Tutela del whistleblower

Il licenziamento per giusta causa di un dipendente segnalante deve essere cassato se il giudice di merito non ha adeguatamente sondato la sua natura ritorsiva.
Lo afferma la Cassazione Civile nella sentenza n. 12688 dello scorso 9 maggio, con cui ha accolto il ricorso di un dipendente pubblico licenziato in tronco per omissione dei propri doveri d’ufficio e che in precedenza aveva segnalato alcune irregolarità all’A.N.AC. e alla Procura Regionale presso la Corte di Conti.
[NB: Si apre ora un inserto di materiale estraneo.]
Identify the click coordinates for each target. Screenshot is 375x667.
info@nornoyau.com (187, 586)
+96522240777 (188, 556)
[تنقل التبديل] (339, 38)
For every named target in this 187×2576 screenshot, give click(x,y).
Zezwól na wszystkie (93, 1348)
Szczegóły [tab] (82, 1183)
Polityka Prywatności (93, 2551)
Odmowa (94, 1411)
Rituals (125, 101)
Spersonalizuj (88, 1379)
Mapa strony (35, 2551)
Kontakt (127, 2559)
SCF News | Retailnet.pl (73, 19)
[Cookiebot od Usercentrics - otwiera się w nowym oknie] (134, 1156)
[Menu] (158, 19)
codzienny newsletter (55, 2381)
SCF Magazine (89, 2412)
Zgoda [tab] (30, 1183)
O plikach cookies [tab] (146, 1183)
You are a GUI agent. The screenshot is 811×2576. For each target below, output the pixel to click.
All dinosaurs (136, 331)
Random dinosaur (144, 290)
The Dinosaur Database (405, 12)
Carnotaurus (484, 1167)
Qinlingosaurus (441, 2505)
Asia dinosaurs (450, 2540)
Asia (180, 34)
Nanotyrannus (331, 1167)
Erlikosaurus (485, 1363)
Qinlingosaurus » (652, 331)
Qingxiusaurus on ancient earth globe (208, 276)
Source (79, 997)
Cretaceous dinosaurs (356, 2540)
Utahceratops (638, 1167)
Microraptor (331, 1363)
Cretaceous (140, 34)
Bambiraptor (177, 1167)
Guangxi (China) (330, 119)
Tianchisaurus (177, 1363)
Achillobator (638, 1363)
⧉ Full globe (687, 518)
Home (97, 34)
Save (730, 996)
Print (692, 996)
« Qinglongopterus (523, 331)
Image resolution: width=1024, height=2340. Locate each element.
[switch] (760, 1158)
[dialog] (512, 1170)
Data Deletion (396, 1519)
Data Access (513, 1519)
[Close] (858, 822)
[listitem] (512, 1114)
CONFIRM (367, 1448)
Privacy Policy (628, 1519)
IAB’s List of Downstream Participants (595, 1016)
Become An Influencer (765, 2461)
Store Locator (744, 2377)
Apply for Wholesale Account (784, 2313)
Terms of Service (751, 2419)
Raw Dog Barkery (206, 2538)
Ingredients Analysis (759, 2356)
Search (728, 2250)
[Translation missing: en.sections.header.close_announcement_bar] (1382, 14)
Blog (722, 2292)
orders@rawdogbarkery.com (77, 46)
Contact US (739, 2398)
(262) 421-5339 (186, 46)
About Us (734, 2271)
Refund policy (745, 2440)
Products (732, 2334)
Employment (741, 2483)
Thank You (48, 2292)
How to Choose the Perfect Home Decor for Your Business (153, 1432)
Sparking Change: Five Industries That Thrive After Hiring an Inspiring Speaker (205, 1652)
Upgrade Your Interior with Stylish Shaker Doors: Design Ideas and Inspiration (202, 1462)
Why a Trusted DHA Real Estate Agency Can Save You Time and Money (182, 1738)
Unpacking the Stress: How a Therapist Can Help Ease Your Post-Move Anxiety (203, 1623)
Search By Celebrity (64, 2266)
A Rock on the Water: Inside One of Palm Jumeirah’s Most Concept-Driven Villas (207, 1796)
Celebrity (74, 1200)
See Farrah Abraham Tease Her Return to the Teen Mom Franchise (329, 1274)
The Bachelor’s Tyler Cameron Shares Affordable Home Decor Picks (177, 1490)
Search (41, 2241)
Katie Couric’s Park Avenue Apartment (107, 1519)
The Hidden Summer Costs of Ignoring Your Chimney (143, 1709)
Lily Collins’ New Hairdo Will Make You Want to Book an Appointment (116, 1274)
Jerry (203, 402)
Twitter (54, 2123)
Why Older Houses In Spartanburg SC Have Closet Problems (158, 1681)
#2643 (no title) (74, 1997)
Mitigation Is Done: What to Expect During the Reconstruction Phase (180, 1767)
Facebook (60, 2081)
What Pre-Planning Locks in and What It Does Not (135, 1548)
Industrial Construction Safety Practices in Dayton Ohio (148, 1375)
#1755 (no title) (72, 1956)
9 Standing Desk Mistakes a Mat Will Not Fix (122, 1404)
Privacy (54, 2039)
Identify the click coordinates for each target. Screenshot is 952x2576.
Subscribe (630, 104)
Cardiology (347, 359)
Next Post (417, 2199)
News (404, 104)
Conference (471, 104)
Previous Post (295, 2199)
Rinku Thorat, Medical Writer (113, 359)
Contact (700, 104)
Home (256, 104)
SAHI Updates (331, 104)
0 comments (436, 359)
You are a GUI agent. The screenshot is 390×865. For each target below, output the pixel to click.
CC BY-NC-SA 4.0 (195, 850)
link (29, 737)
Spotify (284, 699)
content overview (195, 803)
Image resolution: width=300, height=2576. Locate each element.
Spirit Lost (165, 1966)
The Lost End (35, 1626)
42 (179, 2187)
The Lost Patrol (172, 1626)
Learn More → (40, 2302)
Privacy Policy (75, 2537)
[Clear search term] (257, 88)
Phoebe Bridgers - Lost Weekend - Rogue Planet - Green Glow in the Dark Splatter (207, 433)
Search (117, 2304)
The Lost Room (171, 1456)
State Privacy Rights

I giudici di merito investiti della questione, tuttavia, avevano confermato il licenziamento, sorvolando “sulla violazione dell’art. 54-bis del D.Lgs. 165 del 2001 (cd. whistleblowing)” e “trincerandosi sulla ritenuta sussistenza di una giusta causa”.
Ad avviso della Corte invece, anche laddove il provvedimento disciplinare non paia direttamente collegato alle segnalazioni operate dal dipendente, il giudice deve comunque valutare “il contesto in cui l’addebito disciplinare si inserisce” e che assume rilevanza per valutare la legittimità del licenziamento, non potendosi prescindere da una valutazione complessiva della vicenda.
Nel caso esaminato, la Cassazione ha valorizzato le denunce del lavoratore, la coincidenza temporale tra l’irrogato licenziamento e l’avvio di accertamenti contabili verso i dirigenti, il progressivo demansionamento del segnalante e gli ulteriori esposti dello stesso avverso le ritorsioni subite.